Am 9. Dezember 2020, noch rechtzeitig vor der Weihnachtspause, senden vierzehn Umweltschutzorganisationen einen Brief an den Vizepräsidenten der EU-Kommission, Frans Timmermans, sowie an sieben weitere EU-Kommissare. Am Anfang steht die Aufforderung, die EU-Richtlinie RED (Renewable Energy Directive) zu überdenken: "Seit vielen Jahren fördert die EU-Politik die Verbrennung verschiedener Arten von Bioenergie, die die Emissionen im Vergleich zu fossilen Brennstoffen erhöhen. Die Mitgliedstaaten subventionieren diese schädliche Industrie jährlich mit Milliarden Euro. Die äußerst negativen unbeabsichtigten Folgen der EU-Biokraftstoff-Politik werden bereits seit einiger Zeit diskutiert, aber die Auswirkungen der EU-Fördergelder für die Verbrennung von Biomasse aus den Wäldern sind nicht weniger alarmierend oder kontraproduktiv."

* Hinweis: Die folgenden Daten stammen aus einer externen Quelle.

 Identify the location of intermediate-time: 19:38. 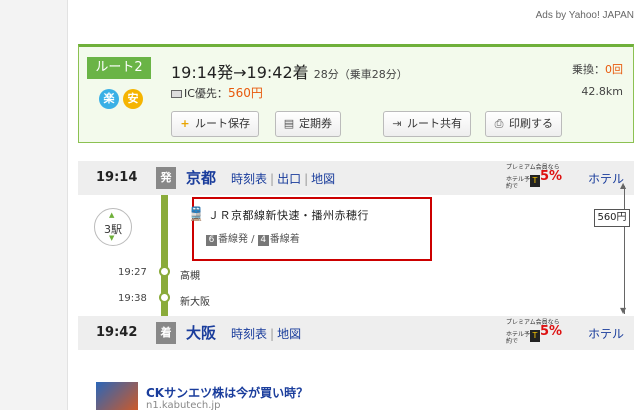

An der Stelle verweisen die Autoren auf acht Fotos im Anhang. Zu sehen sind zwei gerodete Waldflächen, drei mit Holzstämmen beladene Lkw sowie drei Holz-Lagerflächen von Pellet- Produzenten. Die Auswahl der Fotos stammt aus den Jahren 2017 bis 2020. Man musste offenbar lange suchen, um suspektes Material zu finden. Nach einem Verweis auf die Position der Wissenschaft (dokumentiert mit einem Brief von Wissenschaftern an EU-Parlamentarier vom 4. Juni 2018) kritisieren die NGOs die Bestimmungen von RED: "Solange die EU ihre Politik im Bereich der Bioenergie nicht ernsthaft reformiert, wird diese Politik unsere Klima- und Biodiversitäts-Ziele sowie unser Engagement für nachhaltige Entwicklungsziele weiterhin untergraben und dem internationalen Ruf der EU schweren Schaden zufügen."

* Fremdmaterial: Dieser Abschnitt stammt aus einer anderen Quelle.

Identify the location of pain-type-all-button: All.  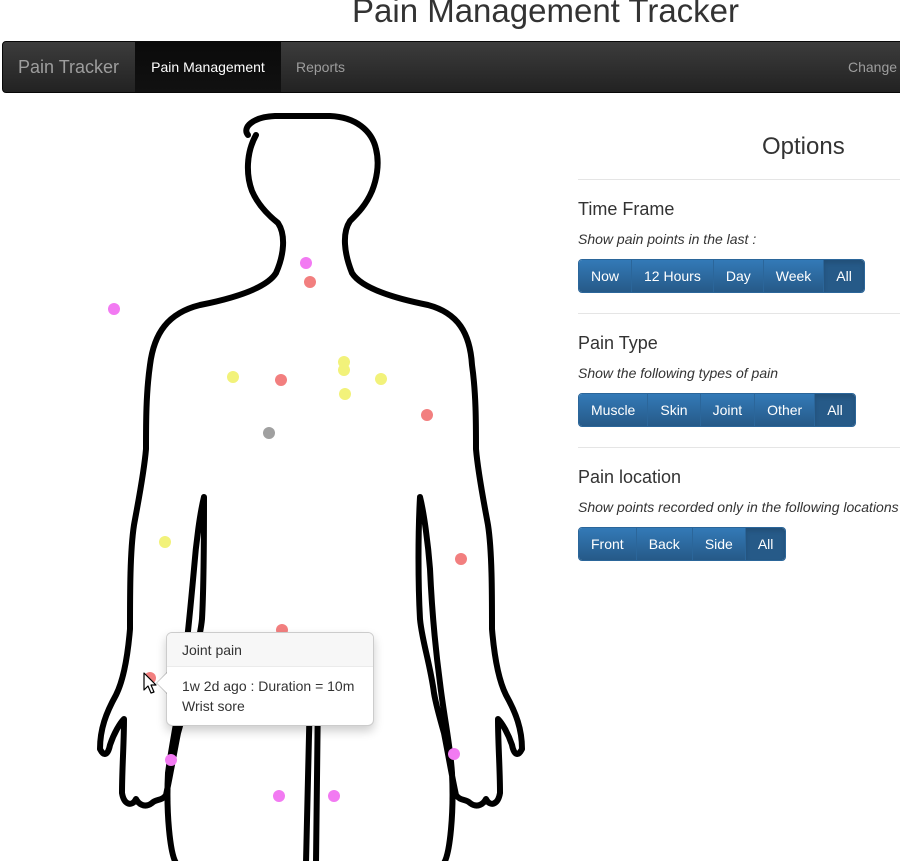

An erster Stelle der vierzehn Unterzeichner dieses Briefes steht Ariel Brunner, Direktor von Birdlife Europe, gefolgt von Debbie Hammel, Direktorin bei Natural Resources Defense Council (NRDC) mit Sitz in New York, sowie Julia Christian, zuständig für Campaigning bei der niederländischen NGO Fern. Wo sich BirdLife engagiert, dort ist auch die Organisation Transport & Environment nicht weit und meist auch Dogwood Alliance anzutreffen. Stark involviert in alle Waldschutz-Aktivitäten, so auch hier, sind WWF und Robin Wood.

Vier Monate später, am 21. April 2021, geht der nächste offene Brief an die nächsthöhere Etage, und zwar an die EU-Kommissions-Präsidentin Ursula von der Leyen, sowie Kopien an den US-Präsidenten Joe Biden und die Regierungschefs von Frankreich, Deutschland, Italien, Polen und Dänemark. Diesmal führt Robin Wood die Liste der mittlerweile 69 Unterzeichner an.

Nach höflicher Erwähnung der Fortschritte der EU im Kampf gegen den Klimawandel, kommen die Autoren des Briefes im zweiten Absatz zur Sache: "Obwohl es wichtig ist, von fossilen Brennstoffen auf erneuerbare Energiequellen umzusteigen, befindet sich die EU in Bezug auf die Rolle der Bioenergie und die Zukunft der Wälder auf einem gefährlichen Weg. Wir sind zutiefst besorgt darüber, dass die Europäische Kommission die Verbrennung von Biomasse aus Wäldern immer noch als 'erneuerbare' Energie in ihrer Richtlinie über erneuerbare Energien (RED II) inkludiert hat."

Mit Verweis auf Forschungsergebnisse des von der EU finanzierten Forschungszentrums JRC heißt es weiter: "Die Ernte und Verbrennung von Waldbiomasse produziert zusätzliches CO2, anstatt es zu reduzieren, und schadet den stark geschädigten Wäldern der EU noch weiter, wodurch die Kohlenstoffbestände der Wälder untergraben und Ökosysteme unter Verstoß gegen die Ziele der EU-Biodiversitätsstrategie geschädigt werden. Die Auswirkungen der EU-Richtlinie RED II sind auch im Ausland sichtbar, da Wälder abgeholzt, zu Pellets verarbeitet und in europäischen Kraftwerken verbrannt werden. Hinzu kommt, dass die Holzverbrennung eine der Hauptursachen für die Luftverschmutzung ist, die bereits jedes Jahr Hunderttausende EU-Bürger tötet. Perverser Weise stellen die Mitgliedstaaten jedes Jahr Subventionen in Milliardenhöhe bereit, womit sie die Verarbeitung von Wäldern zu Kraftstoff unterstützen."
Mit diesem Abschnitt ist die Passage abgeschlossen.